Trading ccy futures with strategies backtested on spot fx
Is this a good idea? I understand there are differences in the quotes for spot vs futures, but are they significant enough to completely invalidate a strategy which was tested on spot fx historical data, if I intend to trade the strategy on currency futures? I am sure there probably is a catch somewhere (otherwise others would have done this too), just want to figure out what it is. Would really appreciate the advice on this one folks.
I wouldn't say it's a good idea but it should work for longer time frame strategies. If you test on spot you won't be able to see how your strategy handles contract roll overs and you won't have an accurate depiction of execution quality. I'd say invest in some historical futures data and do out of sample testing on spot.
With FX markets being fragmented you'll find that spreads vary slightly among venues, and depending on the venue your data was collected from it will differ from the spread on the futures contract.
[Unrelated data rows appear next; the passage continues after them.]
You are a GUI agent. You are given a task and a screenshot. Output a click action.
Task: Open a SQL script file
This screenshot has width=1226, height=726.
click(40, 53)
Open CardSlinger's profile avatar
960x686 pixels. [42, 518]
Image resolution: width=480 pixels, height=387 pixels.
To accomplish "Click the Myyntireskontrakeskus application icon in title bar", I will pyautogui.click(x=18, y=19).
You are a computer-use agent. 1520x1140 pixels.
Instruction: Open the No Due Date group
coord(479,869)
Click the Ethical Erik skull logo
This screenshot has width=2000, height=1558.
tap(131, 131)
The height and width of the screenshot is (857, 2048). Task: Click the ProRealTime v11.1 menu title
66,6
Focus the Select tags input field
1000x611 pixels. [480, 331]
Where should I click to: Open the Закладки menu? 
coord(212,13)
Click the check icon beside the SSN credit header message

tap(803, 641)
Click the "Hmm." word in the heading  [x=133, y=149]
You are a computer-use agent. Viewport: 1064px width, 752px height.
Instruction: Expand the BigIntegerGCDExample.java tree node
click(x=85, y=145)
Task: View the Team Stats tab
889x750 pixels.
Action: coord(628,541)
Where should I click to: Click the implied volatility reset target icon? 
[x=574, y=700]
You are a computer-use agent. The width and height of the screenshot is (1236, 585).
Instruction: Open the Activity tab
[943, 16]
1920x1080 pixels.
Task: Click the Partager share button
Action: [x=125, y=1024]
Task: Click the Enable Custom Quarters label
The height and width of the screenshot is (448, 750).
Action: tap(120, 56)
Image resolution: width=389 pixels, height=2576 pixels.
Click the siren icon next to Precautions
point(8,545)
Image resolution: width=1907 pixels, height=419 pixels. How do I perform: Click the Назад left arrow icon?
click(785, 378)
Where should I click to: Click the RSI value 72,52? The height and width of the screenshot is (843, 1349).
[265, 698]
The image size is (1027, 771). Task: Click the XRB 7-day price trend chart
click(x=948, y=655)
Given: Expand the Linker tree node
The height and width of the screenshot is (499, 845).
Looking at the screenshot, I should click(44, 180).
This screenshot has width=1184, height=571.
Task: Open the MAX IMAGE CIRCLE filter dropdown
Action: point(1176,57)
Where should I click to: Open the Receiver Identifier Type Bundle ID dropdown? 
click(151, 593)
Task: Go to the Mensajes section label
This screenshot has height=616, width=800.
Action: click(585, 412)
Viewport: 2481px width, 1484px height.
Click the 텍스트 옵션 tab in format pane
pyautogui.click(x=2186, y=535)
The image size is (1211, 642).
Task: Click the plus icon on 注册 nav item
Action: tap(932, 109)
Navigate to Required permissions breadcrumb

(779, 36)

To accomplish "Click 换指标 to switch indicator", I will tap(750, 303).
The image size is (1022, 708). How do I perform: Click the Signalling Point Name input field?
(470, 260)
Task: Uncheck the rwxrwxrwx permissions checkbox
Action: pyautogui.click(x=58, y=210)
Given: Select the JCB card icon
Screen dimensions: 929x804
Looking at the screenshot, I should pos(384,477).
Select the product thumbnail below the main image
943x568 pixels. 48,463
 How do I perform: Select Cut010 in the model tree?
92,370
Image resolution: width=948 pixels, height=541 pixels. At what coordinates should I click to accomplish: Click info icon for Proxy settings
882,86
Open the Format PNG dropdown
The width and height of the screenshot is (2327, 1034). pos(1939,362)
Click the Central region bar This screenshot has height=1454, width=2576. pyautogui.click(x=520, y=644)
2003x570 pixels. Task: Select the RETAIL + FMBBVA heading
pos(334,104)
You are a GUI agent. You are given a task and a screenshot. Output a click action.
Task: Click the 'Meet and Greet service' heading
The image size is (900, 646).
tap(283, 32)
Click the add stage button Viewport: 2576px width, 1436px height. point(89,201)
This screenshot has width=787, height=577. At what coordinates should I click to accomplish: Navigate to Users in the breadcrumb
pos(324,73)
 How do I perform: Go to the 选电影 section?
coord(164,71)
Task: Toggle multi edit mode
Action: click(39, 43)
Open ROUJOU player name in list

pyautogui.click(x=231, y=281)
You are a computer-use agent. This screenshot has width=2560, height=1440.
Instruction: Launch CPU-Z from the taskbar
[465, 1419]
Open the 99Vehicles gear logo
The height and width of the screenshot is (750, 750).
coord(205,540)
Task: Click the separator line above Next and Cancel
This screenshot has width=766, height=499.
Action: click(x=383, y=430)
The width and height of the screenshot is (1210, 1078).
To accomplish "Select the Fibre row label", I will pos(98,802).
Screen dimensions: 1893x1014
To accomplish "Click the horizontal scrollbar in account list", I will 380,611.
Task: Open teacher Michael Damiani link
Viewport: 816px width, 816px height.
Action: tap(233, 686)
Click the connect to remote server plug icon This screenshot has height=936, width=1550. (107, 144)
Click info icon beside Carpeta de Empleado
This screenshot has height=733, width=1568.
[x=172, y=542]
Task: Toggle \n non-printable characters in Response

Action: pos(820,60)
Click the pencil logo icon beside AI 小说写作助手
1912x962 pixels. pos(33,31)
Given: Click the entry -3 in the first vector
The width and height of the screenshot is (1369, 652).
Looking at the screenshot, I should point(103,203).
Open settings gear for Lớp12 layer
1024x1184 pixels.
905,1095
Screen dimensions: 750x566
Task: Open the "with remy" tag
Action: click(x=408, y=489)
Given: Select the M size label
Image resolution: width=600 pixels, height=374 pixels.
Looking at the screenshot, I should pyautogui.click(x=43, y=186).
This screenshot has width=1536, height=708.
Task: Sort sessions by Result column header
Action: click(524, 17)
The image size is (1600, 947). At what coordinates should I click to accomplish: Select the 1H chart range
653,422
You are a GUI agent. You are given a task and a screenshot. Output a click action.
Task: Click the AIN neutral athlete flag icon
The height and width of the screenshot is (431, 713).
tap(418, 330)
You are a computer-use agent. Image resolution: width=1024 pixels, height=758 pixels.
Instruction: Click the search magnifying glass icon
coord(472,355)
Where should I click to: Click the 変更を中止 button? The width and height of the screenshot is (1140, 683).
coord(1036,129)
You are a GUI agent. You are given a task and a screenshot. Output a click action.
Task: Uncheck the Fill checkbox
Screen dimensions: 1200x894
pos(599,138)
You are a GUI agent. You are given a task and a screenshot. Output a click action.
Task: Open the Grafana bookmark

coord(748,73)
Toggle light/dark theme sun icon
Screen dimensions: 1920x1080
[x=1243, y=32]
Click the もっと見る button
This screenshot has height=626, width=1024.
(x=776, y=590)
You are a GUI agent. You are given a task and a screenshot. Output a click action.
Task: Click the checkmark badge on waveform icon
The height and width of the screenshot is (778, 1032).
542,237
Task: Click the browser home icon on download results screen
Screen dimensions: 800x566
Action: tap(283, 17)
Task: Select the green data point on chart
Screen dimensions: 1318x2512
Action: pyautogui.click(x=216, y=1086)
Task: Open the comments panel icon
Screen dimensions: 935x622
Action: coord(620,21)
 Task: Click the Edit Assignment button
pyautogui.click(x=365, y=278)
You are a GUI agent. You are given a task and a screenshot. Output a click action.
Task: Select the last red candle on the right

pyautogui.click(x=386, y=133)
Not a huge factor when trading 15M and up time frames but still something to keep in mind.
Tick size varies among currency futures, they're designed to emulate a standard '1 lot' of spot, they're not all $12.50. I agree with you to test both, there are 'asymmetries' between the two such as limit up/down restrictions, multiple venues etc. that can influence results.
On a side note if you're trading 'micro' futures I'd definitely go with spot instead, cheaper liquidity in spot for that size.